What is expected: Set the records down again, exactly, without their images.

*** Opening Data for the task ***

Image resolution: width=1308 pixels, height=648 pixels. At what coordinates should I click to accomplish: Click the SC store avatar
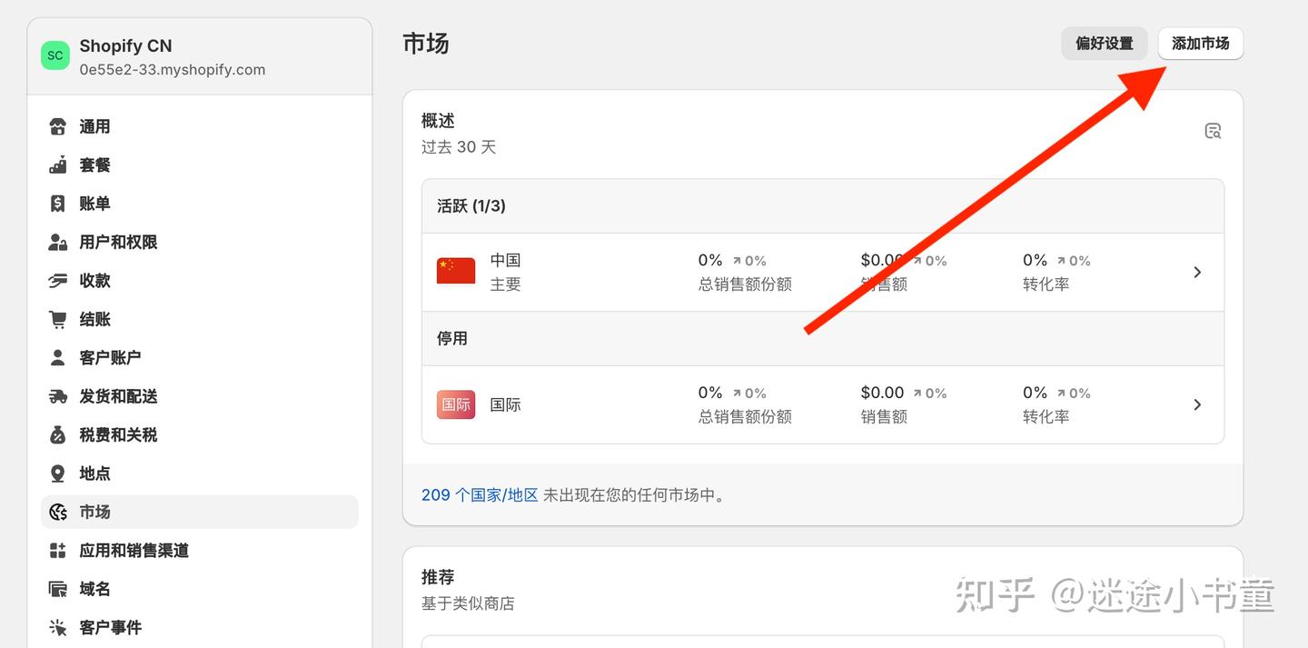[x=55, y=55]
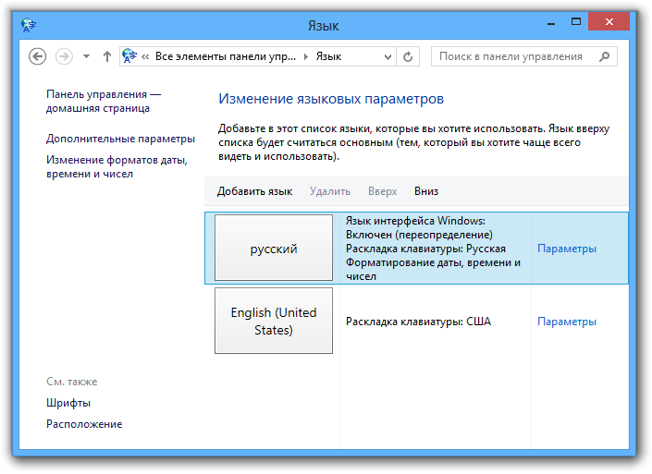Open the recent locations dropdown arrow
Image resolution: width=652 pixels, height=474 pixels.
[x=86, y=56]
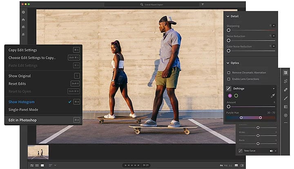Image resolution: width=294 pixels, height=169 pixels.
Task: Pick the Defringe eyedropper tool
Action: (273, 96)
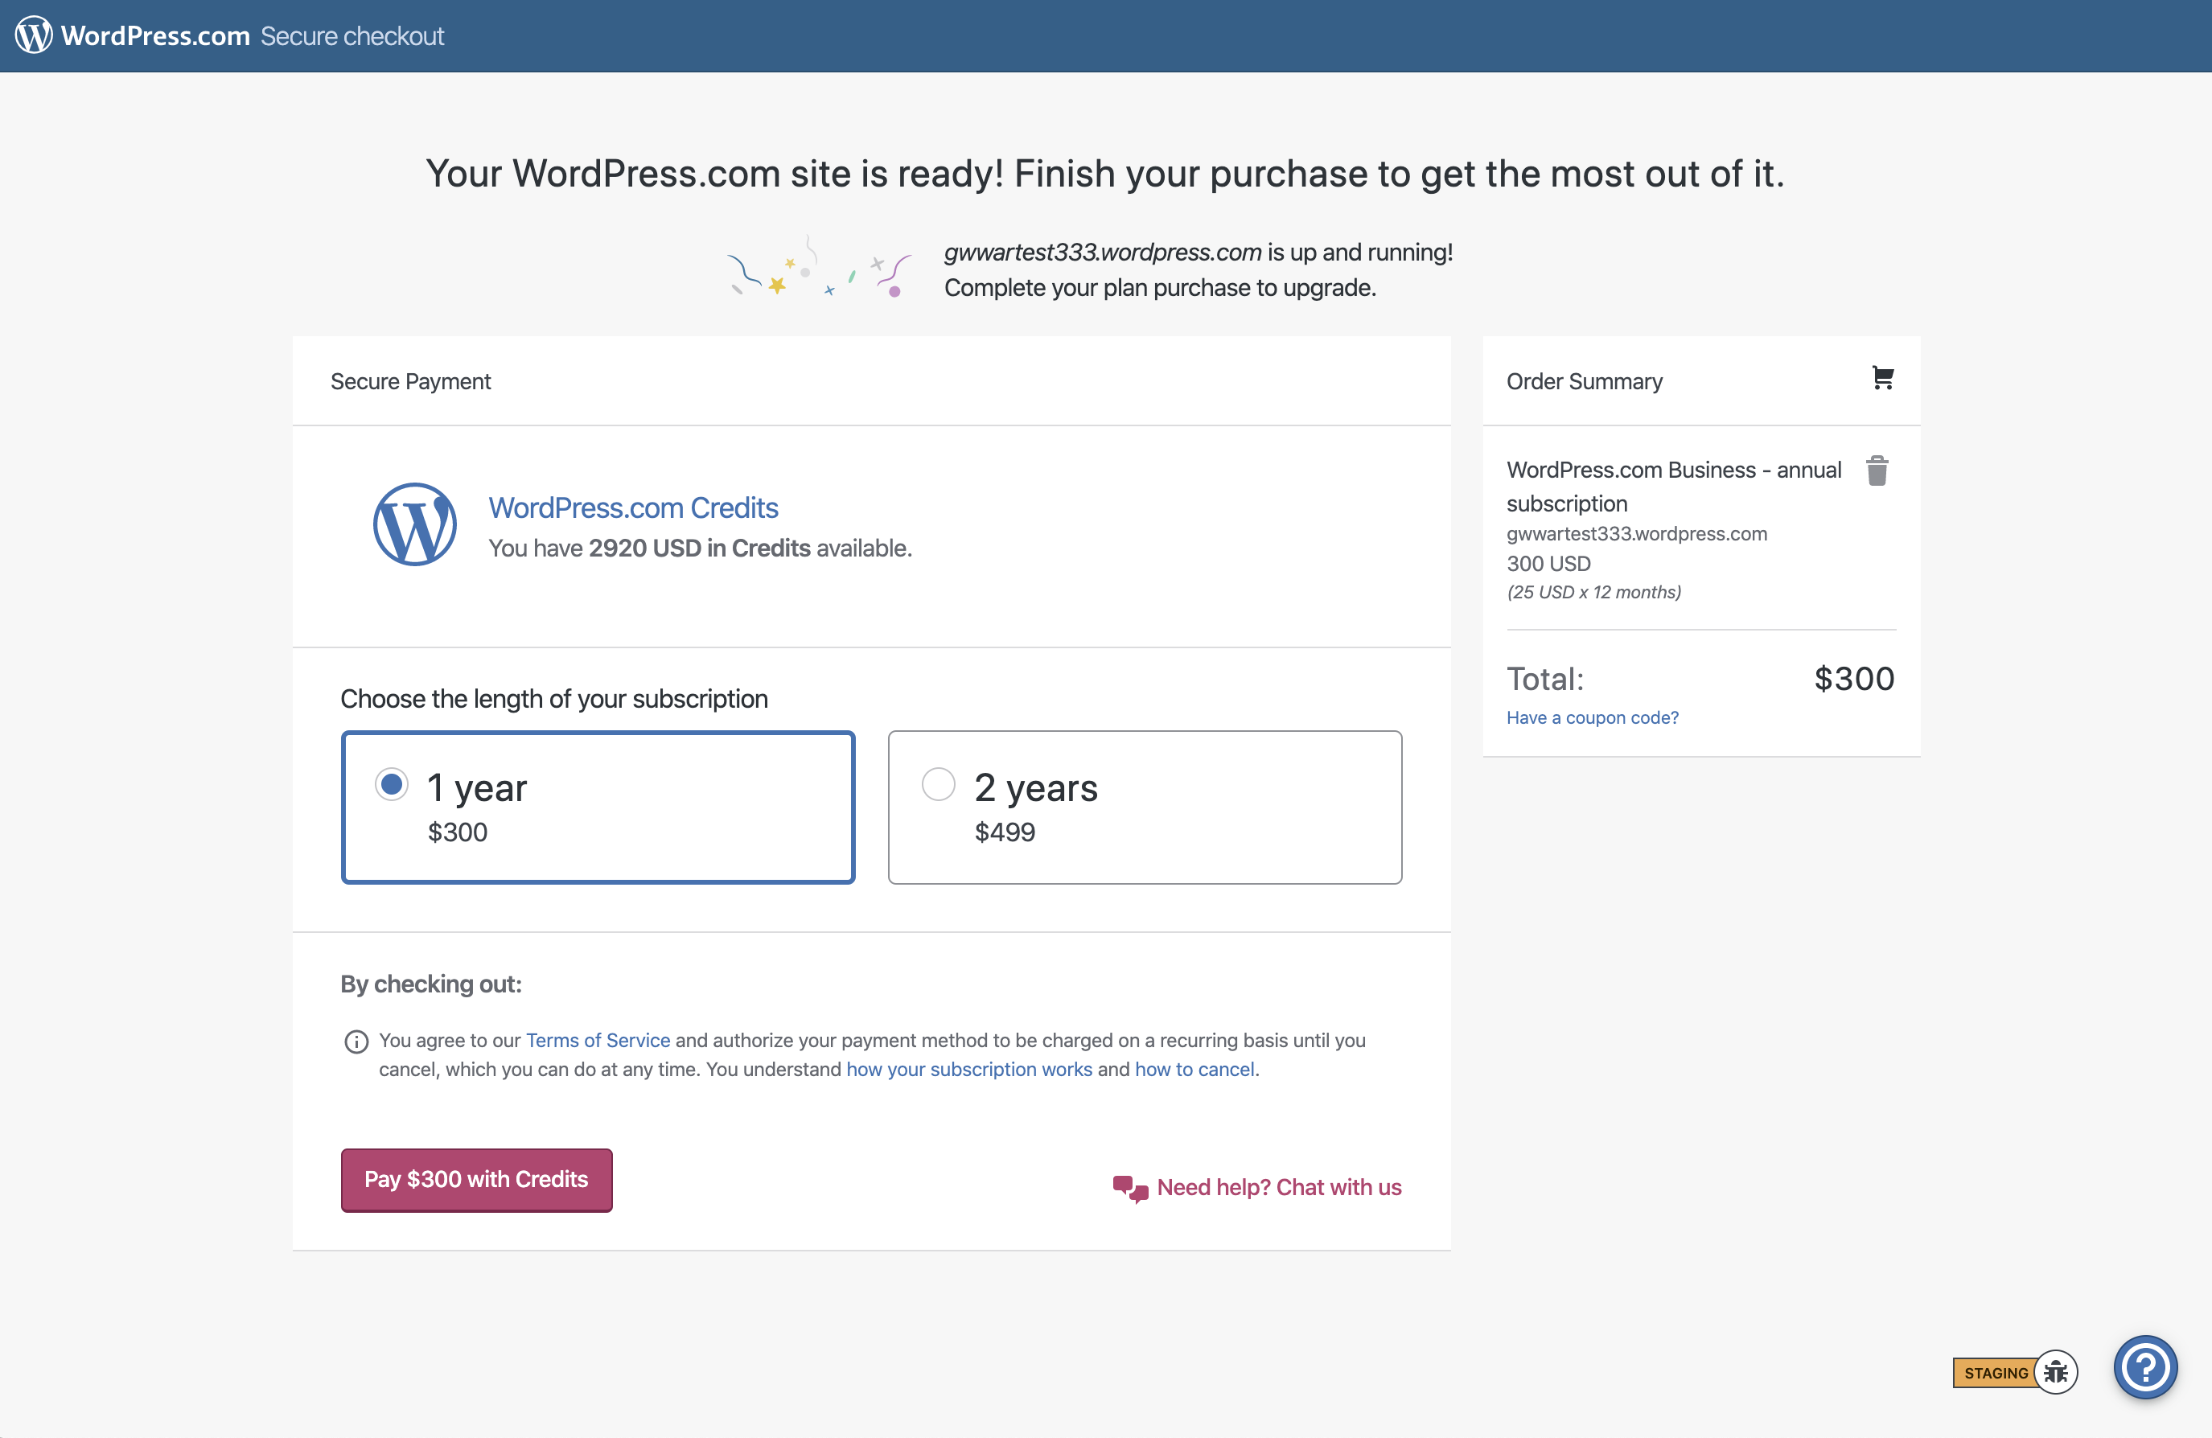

*** Closing Data for the task ***

Response area:
Image resolution: width=1308 pixels, height=648 pixels. At what coordinates should I click to accomplish: Click the SC store avatar
[x=55, y=55]
Open the recent locations dropdown arrow
Image resolution: width=652 pixels, height=474 pixels.
[x=86, y=56]
Image resolution: width=294 pixels, height=169 pixels.
Task: Pick the Defringe eyedropper tool
Action: (273, 96)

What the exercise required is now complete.